The Case for barrel Processors

**nn_step** · 10-20-2007, 06:36 PM

Barrel or Multi-context processors have long existed in Supercomputers (CDC Cyber, etc) but for decades it has been ignored on the desktop because of a fascination for single thread performance. Which in a modern desktop is not desirable because the modern user typically is running several or more tasks at any given second. (Web Browser, music, operating system, gui, etc) The BeOS is probably the best example of how threading improves the user experience, since if one small task is delayed the user isn't going to be worried since the rest of the system is still humming along. In contrast with a single thread processor, that if a process gets stuck in a simple loop it can halt the entire system (until preempted)

A Barrel processor takes that simple logic to the extreme and turns a single processor into dozens of virtual processors running at a fraction of the speed with a significant benefits:
1) No forward feed circuits [Significant reduction in die space]
2) All instructions execute in exactly 1 clock cycle [Compiler design simplified and processor logic significantly simplified]
3) Significantly less Cache Sensitive [ 20 cycle L1 Cache would have the same performance as 1 cycle Cache]
4) Performance significantly easier to quantify [Threads * Clock speed/pipeline length] and double [Double clock speed will give exactly double performance since there are no pipeline stalls, bubbles, or wasted clock cycles]
5) Would promote more efficient use of Memory [since the modern practice of loop unrolling would have no benefit and significant deemphasis of the stack]
6) Superior user experience [Makes it possible for each application to have its own dedicated processor and significantly reduces the need for preemption and context switches]

Since I figure we might as well do a dramatic example, if Conroe was modified into a barrel processor it would run 56 threads of which each integer instruction will take 1 clock cycle and Each SIMD instruction would take 1.2 Clock cycles. When stripped to bare Execution logic, it would only take up only 12% of the transistors currently being used in Conroe and would effectively just be the green Regions in this picture(and any extra logic required for connections) :

However there are draw backs:
1) Each thread would effectively run at 300Mhz
2) Adding Cache and the associated logic would only slow the processor down
3) Modern Operating systems such as Windows and Linux would waste some of the efficiencies because their preemption cycles are too short.
4) Excessive demand for Memory bandwidth [IMC would be required for efficient performance]
5) The poor design choices of previous years would hamper performance for some applications [But not games nor small applications]

**HungryForHertz** · 10-21-2007, 08:39 AM

And how does it turn one processor into many virtual ones?

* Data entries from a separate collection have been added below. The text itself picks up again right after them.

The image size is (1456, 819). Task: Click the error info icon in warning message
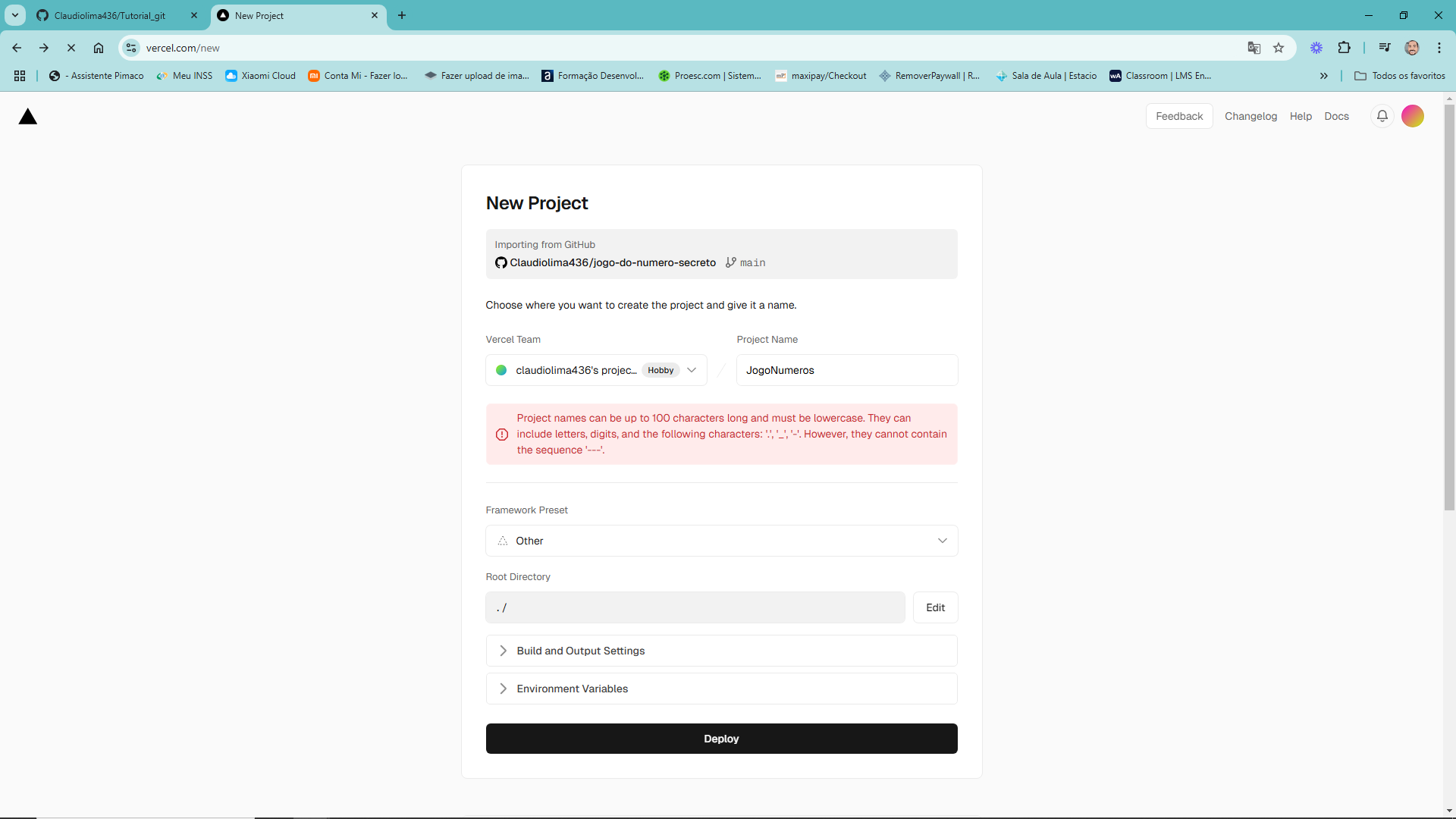pyautogui.click(x=503, y=434)
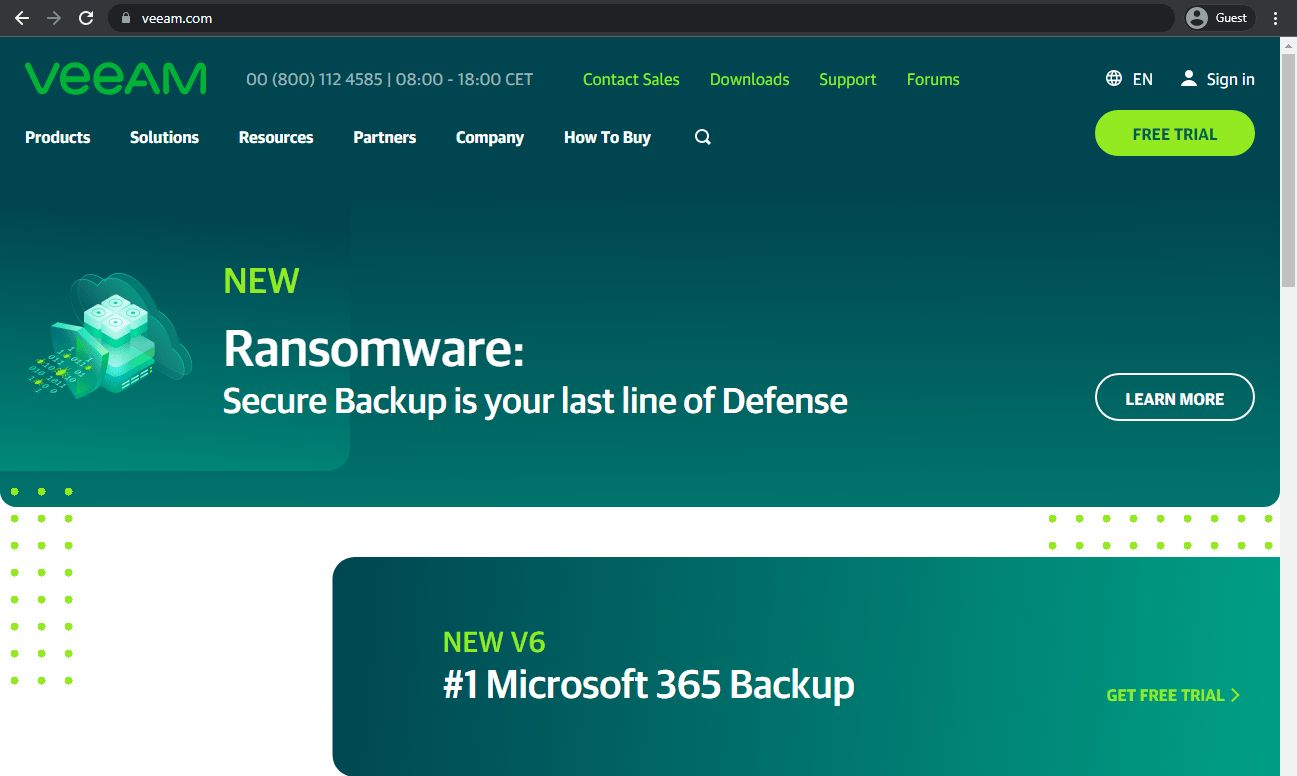Click the site security padlock icon

coord(124,17)
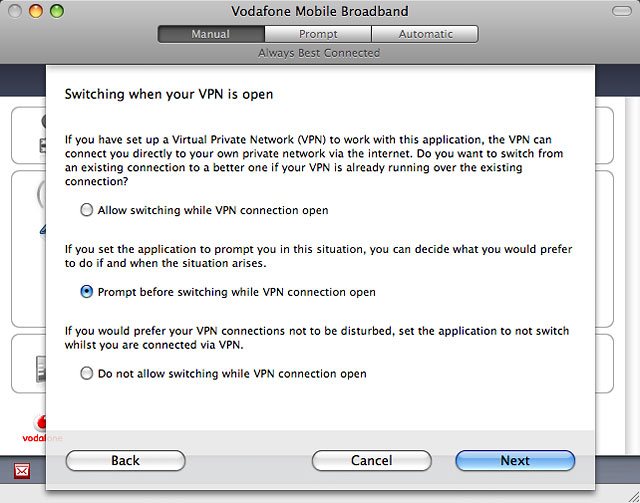Switch to the Manual connection mode tab

[210, 34]
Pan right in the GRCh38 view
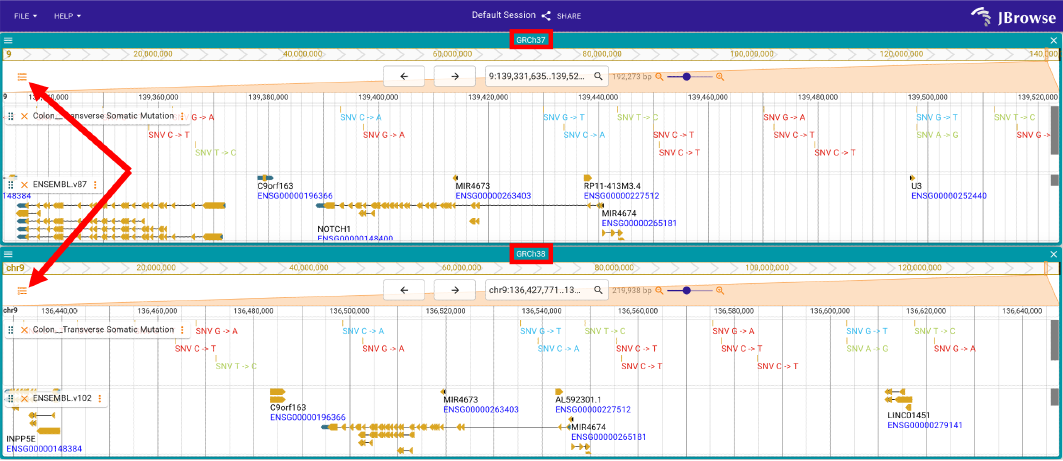1063x461 pixels. (x=455, y=291)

Can't see how in that text.

Edit: are you saying it creates virtual processors to execute the same pieces of code over and over? I see what it does, don't see how

**nn_step** · 10-21-2007, 01:43 PM

Originally Posted by HungryForHertz

And how does it turn one processor into many virtual ones? Can't see how in that text.

Edit: are you saying it creates virtual processors to execute the same pieces of code over and over? I see what it does, don't see how

It effectively runs a separate thread on each and every single clock cycle.
So the number of threads it can run is (# Processors)x(#ALUs)x(#Stages/ALU)
Hence I say 56 threads per core for a modified conroe.

The processor only has 1 instruction per thread executing at any given second, which removes all dependencies and therefor means perfect branch and loop prediction (since they would have completely calculated the result before issuing the next instruction)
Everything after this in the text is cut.